-- START AVAILABLE DATA --

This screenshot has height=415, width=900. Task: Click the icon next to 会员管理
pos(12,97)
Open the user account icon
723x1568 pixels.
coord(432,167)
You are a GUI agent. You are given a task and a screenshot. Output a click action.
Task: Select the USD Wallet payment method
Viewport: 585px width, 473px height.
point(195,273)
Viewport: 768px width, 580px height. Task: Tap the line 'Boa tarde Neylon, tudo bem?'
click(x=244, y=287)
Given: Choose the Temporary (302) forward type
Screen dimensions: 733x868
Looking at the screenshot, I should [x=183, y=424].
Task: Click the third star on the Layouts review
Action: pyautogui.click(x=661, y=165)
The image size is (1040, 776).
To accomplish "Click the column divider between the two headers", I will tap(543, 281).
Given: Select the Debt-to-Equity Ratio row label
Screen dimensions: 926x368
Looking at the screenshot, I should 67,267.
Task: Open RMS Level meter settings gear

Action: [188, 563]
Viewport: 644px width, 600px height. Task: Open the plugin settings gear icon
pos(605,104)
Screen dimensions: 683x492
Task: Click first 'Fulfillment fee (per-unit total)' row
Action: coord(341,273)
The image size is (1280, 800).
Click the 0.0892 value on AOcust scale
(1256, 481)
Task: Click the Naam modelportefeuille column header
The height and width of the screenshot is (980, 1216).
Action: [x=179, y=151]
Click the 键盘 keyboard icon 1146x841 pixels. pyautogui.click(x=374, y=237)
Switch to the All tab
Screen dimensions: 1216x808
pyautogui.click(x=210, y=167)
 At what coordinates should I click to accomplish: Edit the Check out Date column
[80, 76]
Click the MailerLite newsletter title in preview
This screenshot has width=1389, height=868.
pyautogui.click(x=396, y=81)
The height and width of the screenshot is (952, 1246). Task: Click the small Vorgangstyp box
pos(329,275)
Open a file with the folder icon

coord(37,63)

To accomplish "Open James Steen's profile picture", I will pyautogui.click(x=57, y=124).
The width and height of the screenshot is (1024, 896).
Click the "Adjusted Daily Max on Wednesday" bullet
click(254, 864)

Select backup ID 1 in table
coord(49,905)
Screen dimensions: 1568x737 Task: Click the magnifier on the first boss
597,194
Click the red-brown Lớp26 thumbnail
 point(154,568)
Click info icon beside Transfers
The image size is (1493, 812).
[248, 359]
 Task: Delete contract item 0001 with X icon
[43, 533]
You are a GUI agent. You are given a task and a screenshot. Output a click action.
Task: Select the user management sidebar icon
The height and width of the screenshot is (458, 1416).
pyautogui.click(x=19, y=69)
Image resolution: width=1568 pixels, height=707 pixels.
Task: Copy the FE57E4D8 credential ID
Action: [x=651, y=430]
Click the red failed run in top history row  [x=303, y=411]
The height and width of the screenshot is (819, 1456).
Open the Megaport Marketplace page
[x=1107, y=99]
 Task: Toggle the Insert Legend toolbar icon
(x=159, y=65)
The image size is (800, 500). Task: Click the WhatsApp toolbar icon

-- END AVAILABLE DATA --

**AIM**:
Render all the items above as a numbered list, one line per entry, with blank lines omitted.

**FINAL RESULT**:
1. This screenshot has height=415, width=900. Task: Click the icon next to 会员管理
2. pos(12,97)
3. Open the user account icon
4. 723x1568 pixels.
5. coord(432,167)
6. You are a GUI agent. You are given a task and a screenshot. Output a click action.
7. Task: Select the USD Wallet payment method
8. Viewport: 585px width, 473px height.
9. point(195,273)
10. Viewport: 768px width, 580px height. Task: Tap the line 'Boa tarde Neylon, tudo bem?'
11. click(x=244, y=287)
12. Given: Choose the Temporary (302) forward type
13. Screen dimensions: 733x868
14. Looking at the screenshot, I should [x=183, y=424].
15. Task: Click the third star on the Layouts review
16. Action: pyautogui.click(x=661, y=165)
17. The image size is (1040, 776).
18. To accomplish "Click the column divider between the two headers", I will tap(543, 281).
19. Given: Select the Debt-to-Equity Ratio row label
20. Screen dimensions: 926x368
21. Looking at the screenshot, I should 67,267.
22. Task: Open RMS Level meter settings gear
23. Action: [188, 563]
24. Viewport: 644px width, 600px height. Task: Open the plugin settings gear icon
25. pos(605,104)
26. Screen dimensions: 683x492
27. Task: Click first 'Fulfillment fee (per-unit total)' row
28. Action: coord(341,273)
29. The image size is (1280, 800).
30. Click the 0.0892 value on AOcust scale
31. (1256, 481)
32. Task: Click the Naam modelportefeuille column header
33. The height and width of the screenshot is (980, 1216).
34. Action: [x=179, y=151]
35. Click the 键盘 keyboard icon 1146x841 pixels. pyautogui.click(x=374, y=237)
36. Switch to the All tab
37. Screen dimensions: 1216x808
38. pyautogui.click(x=210, y=167)
39.  At what coordinates should I click to accomplish: Edit the Check out Date column
40. [80, 76]
41. Click the MailerLite newsletter title in preview
42. This screenshot has width=1389, height=868.
43. pyautogui.click(x=396, y=81)
44. The height and width of the screenshot is (952, 1246). Task: Click the small Vorgangstyp box
45. pos(329,275)
46. Open a file with the folder icon
47. coord(37,63)
48. To accomplish "Open James Steen's profile picture", I will pyautogui.click(x=57, y=124).
49. The width and height of the screenshot is (1024, 896).
50. Click the "Adjusted Daily Max on Wednesday" bullet
51. click(254, 864)
52. Select backup ID 1 in table
53. coord(49,905)
54. Screen dimensions: 1568x737 Task: Click the magnifier on the first boss
55. 597,194
56. Click the red-brown Lớp26 thumbnail
57.  point(154,568)
58. Click info icon beside Transfers
59. The image size is (1493, 812).
60. [248, 359]
61.  Task: Delete contract item 0001 with X icon
62. [43, 533]
63. You are a GUI agent. You are given a task and a screenshot. Output a click action.
64. Task: Select the user management sidebar icon
65. The height and width of the screenshot is (458, 1416).
66. pyautogui.click(x=19, y=69)
67. Image resolution: width=1568 pixels, height=707 pixels.
68. Task: Copy the FE57E4D8 credential ID
69. Action: [x=651, y=430]
70. Click the red failed run in top history row  [x=303, y=411]
71. The height and width of the screenshot is (819, 1456).
72. Open the Megaport Marketplace page
73. [x=1107, y=99]
74.  Task: Toggle the Insert Legend toolbar icon
75. (x=159, y=65)
76. The image size is (800, 500). Task: Click the WhatsApp toolbar icon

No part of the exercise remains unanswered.